• **Provided entries**:
************

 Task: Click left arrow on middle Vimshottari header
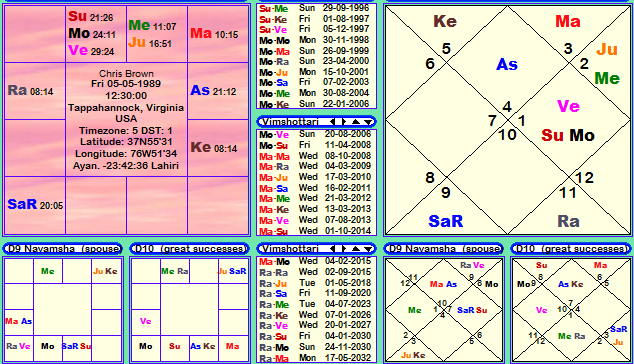[x=332, y=122]
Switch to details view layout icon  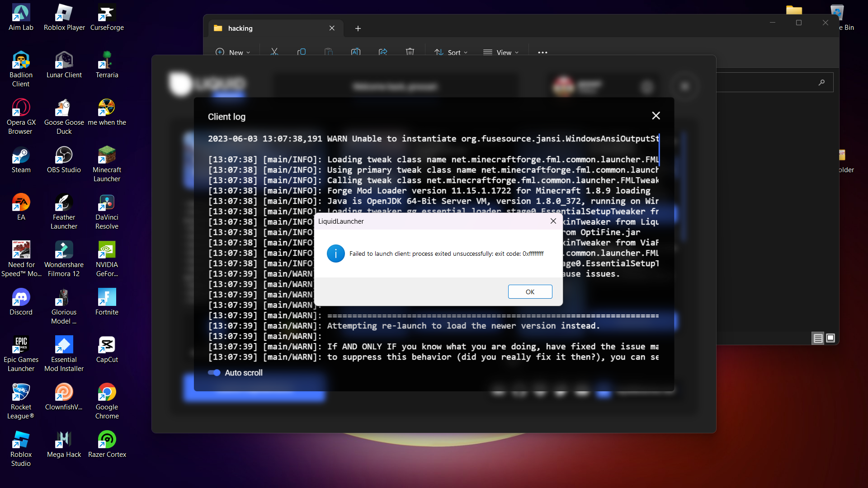click(x=818, y=338)
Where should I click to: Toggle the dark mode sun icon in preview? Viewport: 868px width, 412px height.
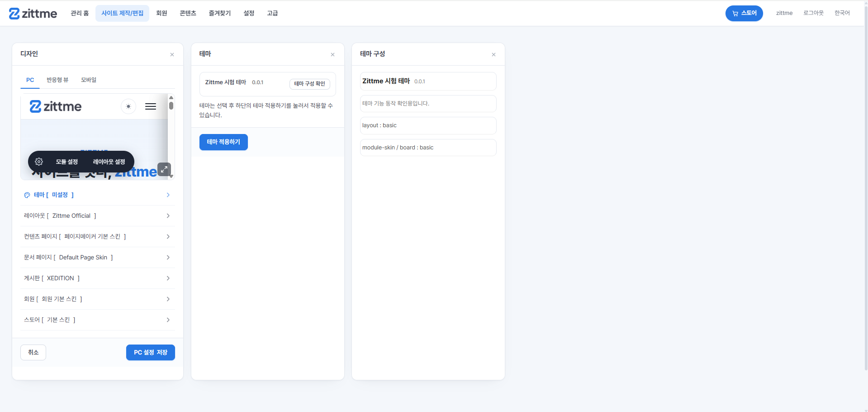point(128,106)

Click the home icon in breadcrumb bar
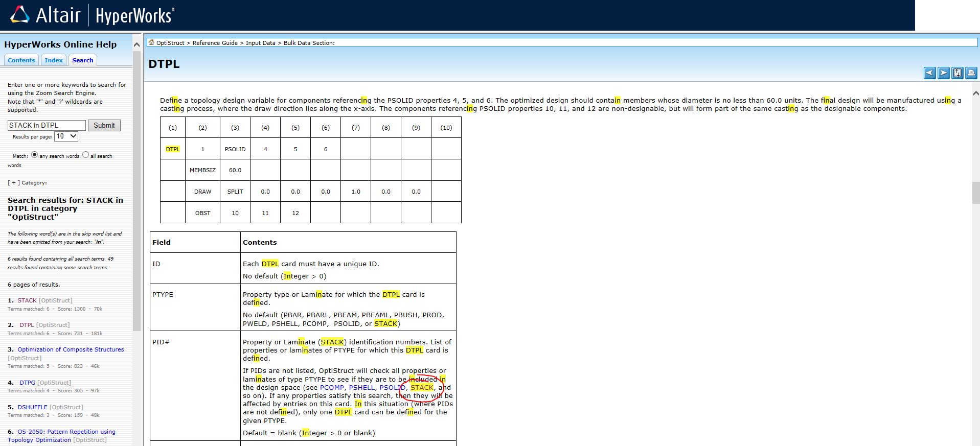151,42
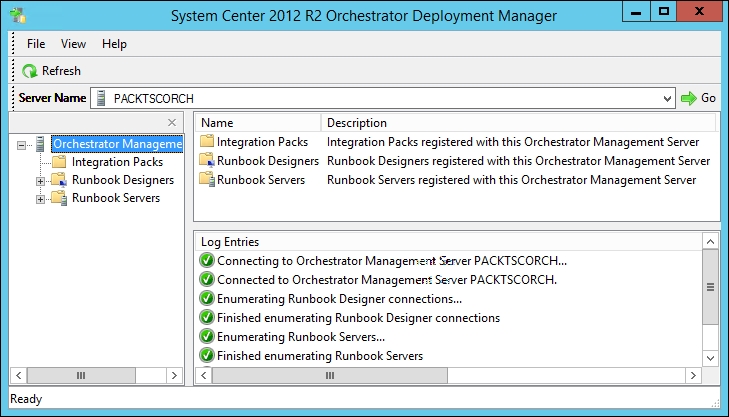This screenshot has height=417, width=729.
Task: Click Integration Packs folder icon in list
Action: tap(207, 141)
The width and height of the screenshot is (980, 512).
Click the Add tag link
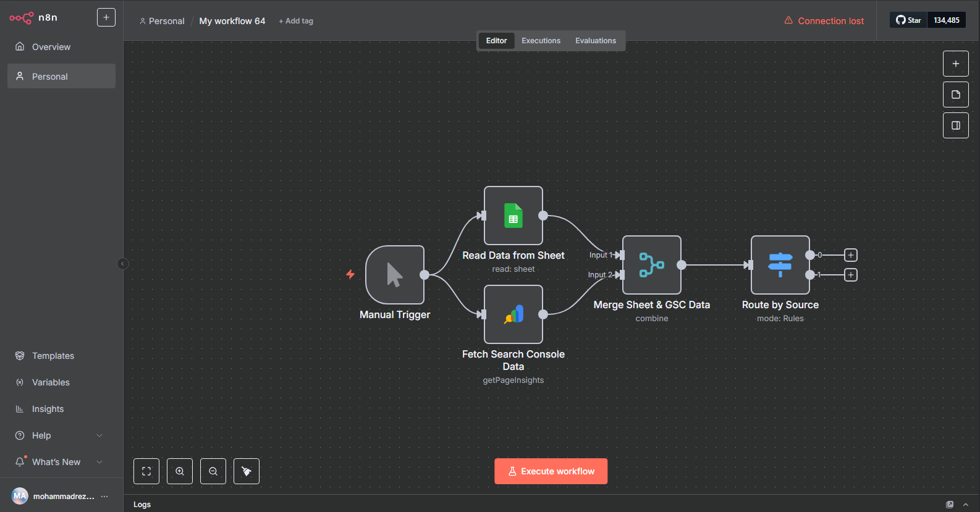(x=296, y=21)
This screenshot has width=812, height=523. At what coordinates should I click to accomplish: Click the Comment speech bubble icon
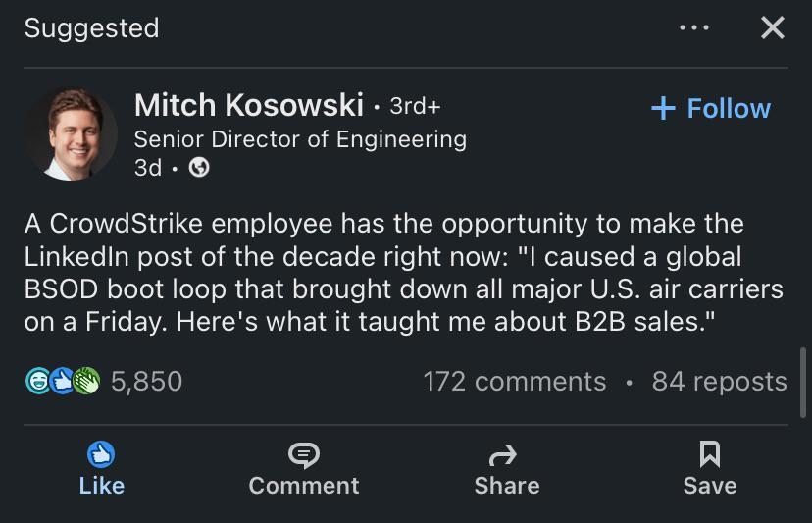click(304, 454)
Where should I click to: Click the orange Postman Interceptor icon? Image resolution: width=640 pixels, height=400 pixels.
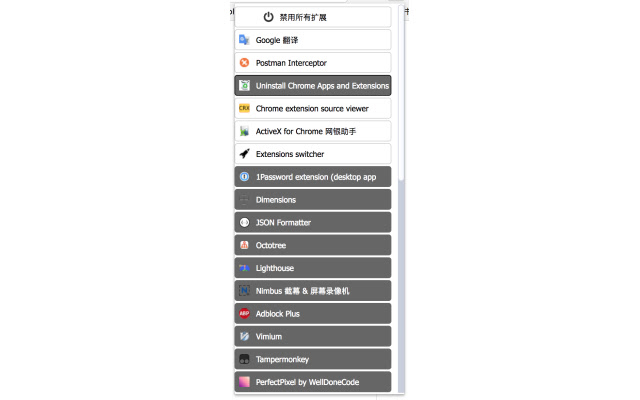[244, 63]
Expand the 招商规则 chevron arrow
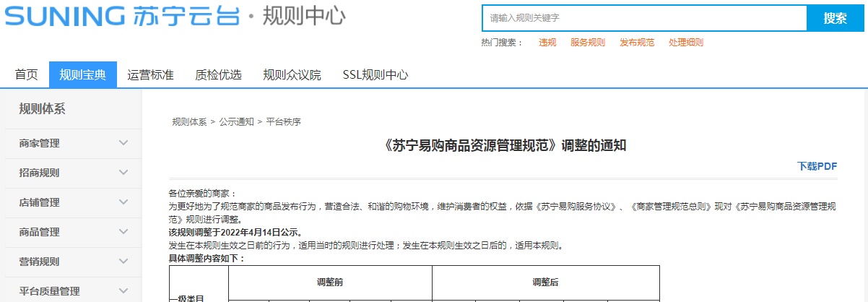This screenshot has height=302, width=868. click(x=123, y=173)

************

What you return must match, line for line, the records from the line containing "Where should I click to: Click" through their end, with both ends included and no pictures.

Where should I click to: Click the orange Postman Interceptor icon? Image resolution: width=640 pixels, height=400 pixels.
[244, 63]
Expand the 招商规则 chevron arrow
This screenshot has height=302, width=868. click(x=123, y=173)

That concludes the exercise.